Surprise! No Tapering and More Budget Progress than Meets the Eye.

Wardwell’s Weekly Market Report

Observations on Events and the Capital Markets – Week Ended September 20, 2013

  • Surprise!
  • Before the Fed announcement: a batch of pretty solid economic reports
  • After the Fed announcement: still more solid economic reports
  • More progress on the budget than meets the eye of the T.V. networks
  • Fed watch: speeches galore

Surprise!

On Monday, Larry Summers exited the pool of candidates for the next Federal Reserve (Fed) chairman. (Only the timing was really a surprise.) On Wednesday, the Fed didn’t taper and de-emphasized several of the targets they’d set earlier. (Big surprise versus consensus – not central bank best practices). Municipal bond offerings by Puerto Rico, California, and Illinois were met with strong investor demand.

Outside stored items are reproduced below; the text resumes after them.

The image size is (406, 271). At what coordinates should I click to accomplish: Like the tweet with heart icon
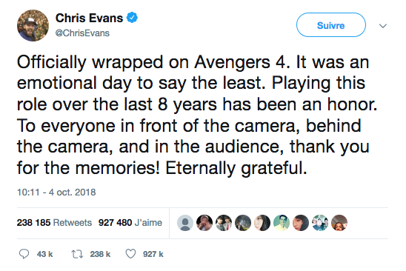click(130, 254)
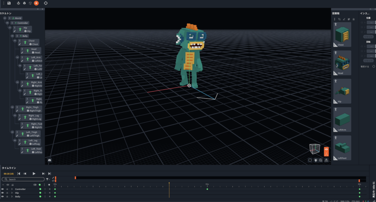Image resolution: width=376 pixels, height=202 pixels.
Task: Click the view orientation cube gizmo
Action: pos(314,149)
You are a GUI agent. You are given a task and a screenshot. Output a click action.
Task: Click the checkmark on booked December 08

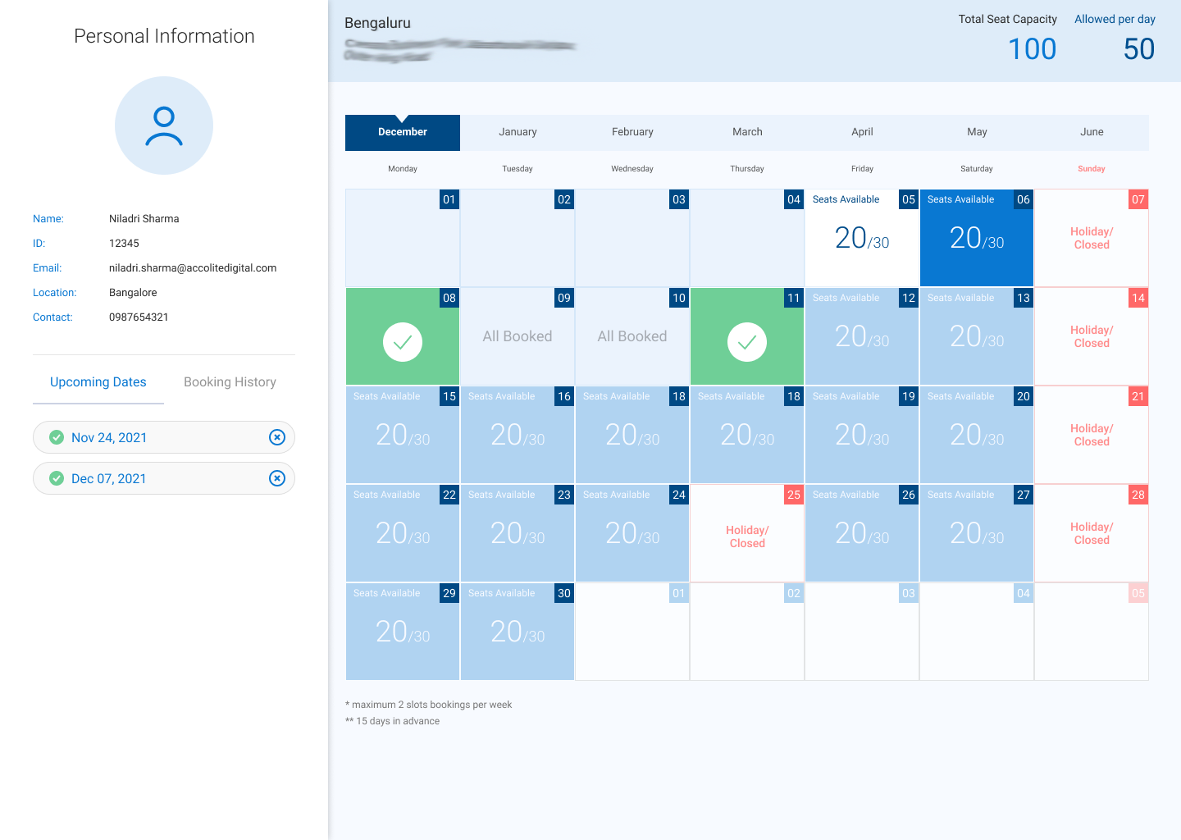click(403, 342)
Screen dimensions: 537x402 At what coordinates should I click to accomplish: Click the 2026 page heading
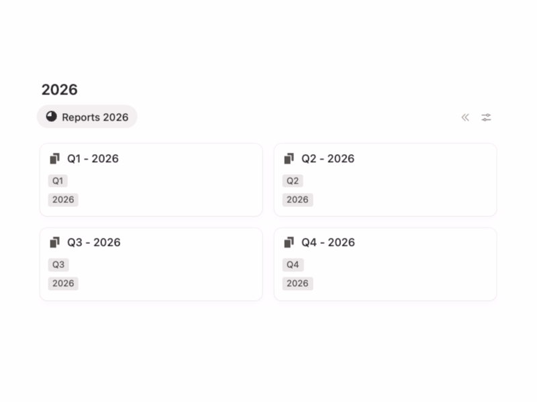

Last week in the capital markets: printing money boosts the prices of financial assets

  • Bonds: The 10-year Treasury yield fell 16 basis points to 2.74%, the 10-year Treasury Inflation Protected yield fell 28 bps to 0.52%; high yield bond were largely unchanged.
  • Equities: The regional MSCI indices were again up strongly: Japan gained 3% and led, Emerging Markets, Europe, and the S&P 500 each returned 1-2%. Most of the S&P 500’s gain came before the Fed announcement. Within the S&P 500’s sectors, Consumer Discretionary and Industrials led returns, while Energy lagged (lower oil prices).
  • Currencies: The Euro was up roughly 4% against the dollar and Yen, with the bulk of the move coming just after the Fed’s announcement. Most Emerging market currencies rallied.
  • Commodities: Oil was down 3% (lower war risk trumping inflation fears?); gold was up 2%.

Before The Fed’s Announcement: A Batch of Pretty Solid Economic Reports

  • Three economic indicators rose, less than expected, but still consistent with continuing modest growth: Industrial Production, Capacity Utilization, and the New York Fed (Empire) Index, which measure business activity in New York State.
  • While the Fed’s actions may lead to inflation in the future, today inflation is tame: year-over-year headline inflation (including gas and food) was 1.5%; core inflation) excluding gas and food) was 1.8%.
  • Gasoline prices slid to their lowest level since December (positive for consumers).

After The Fed’s Announcement: Still More Solid Economic Reports

  • Initial unemployment claims were 309k—well below expectations. Perhaps even more surprising, last week’s number (which the government had told us was garbage in because of computer issues in California and Nevada), was revised up by only 2k to 294k. There may still be a “garbage in” problem, but it sure looks like claims are still trending down.
  • The current account deficit – which measures how much the government spends vs. what it takes in ticked down to 2.4% of GDP in the second quarter.
  • The LEI (index of leading economic indicators) surprised to the upside.
  • The Philadelphia (mid-Atlantic) Fed business conditions index was very strong.

More Progress on the Budget Than Meets the Eye of the T.V. Networks

  • The House passed a continuing resolution funding the government (ex-Obamacare) through mid-December. This is progress. Really. Ignore the hysteria.
  • I believe the bill will never get enacted as-is, but the final deal—assuming there is one—will probably be an amended version of this bill.
  • The challenge was to get a first draft out the door, not to finalize the deal.
  • Now that the first draft is out there, the Senate can amend the bill (e.g. by adding funding for Obamacare) and send it back.
  • After some more negotiations, centrist Democrats and Republicans in both the House and Senate might/could/should join together to pass it over the objection of their parties’ outer wings.

Fed Watch: Speeches Galore

  • There are nine (9) speeches by Fed officials next week.
  • Next Federal Open Market Committee meetings: October 29-30 and December 17-18.

Data Sources: The Wall Street Journal, Financial Times, Bloomberg.